42. Though in civil suits, the appropriate stage for considering reference to ADR processes is after the completion of pleadings, in family disputes or matrimonial cases, the position can be slightly different. In those cases, the relationship becomes hostile on account of the various allegations in the petition against the spouse. The hostility will be further aggravated by the counter-allegations made by the respondent in his or her written statement or objections. Therefore, as far as Family Courts are concerned, the ideal stage for mediation will be immediately after service of respondent and before the respondent files objections/written statements. Be that as it may.
43. We may summarize the procedure to be adopted by a court under section 89 of the Code as under :
a) When the pleadings are complete, before framing issues, the court shall fix a preliminary hearing for appearance of parties. The court should acquaint itself with the facts of the case and the nature of the dispute between the parties.

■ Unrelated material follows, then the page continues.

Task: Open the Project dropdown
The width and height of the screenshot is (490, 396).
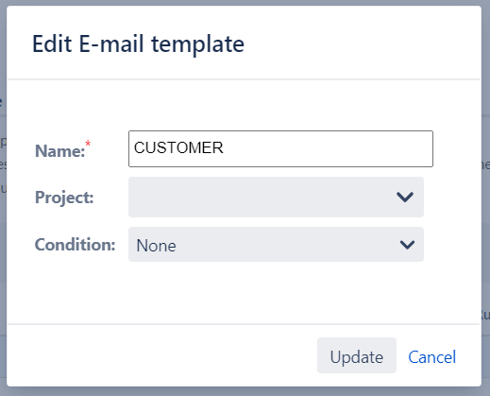Action: point(276,197)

b) The court should first consider whether the case falls under any of the category of the cases which are required to be tried by courts and not fit to be referred to any ADR processes. If it finds that the case falls under any excluded category, it should record a brief order referring to the nature of the case and why it is not fit for reference to ADR processes. It will then proceed with the framing of issues and trial.Civil Revision No. 3188 of 2010 [13]
c) In other cases (that is, in cases which can be referred to ADR processes) the court should explain the choice of five ADR processes to the parties to enable them to exercise their option.
d) The court should first ascertain whether the parties are willing for arbitration. The court should inform the parties that arbitration is an adjudicatory process by a chosen private forum and reference to arbitration will permanently take the suit outside the ambit of the court.
The parties should also be informed that the cost of arbitration will have to be borne by them. Only if both parties agree for arbitration, and also agree upon the arbitrator, the matter should be referred to arbitration.
e) If the parties are not agreeable for arbitration, the court should ascertain whether the parties are agreeable for reference to conciliation which will be governed by the provisions of the AC Act. If all the parties agree for reference to conciliation and agree upon the conciliator/s, the court can refer the matter to conciliation in accordance with section 64 of the AC Act.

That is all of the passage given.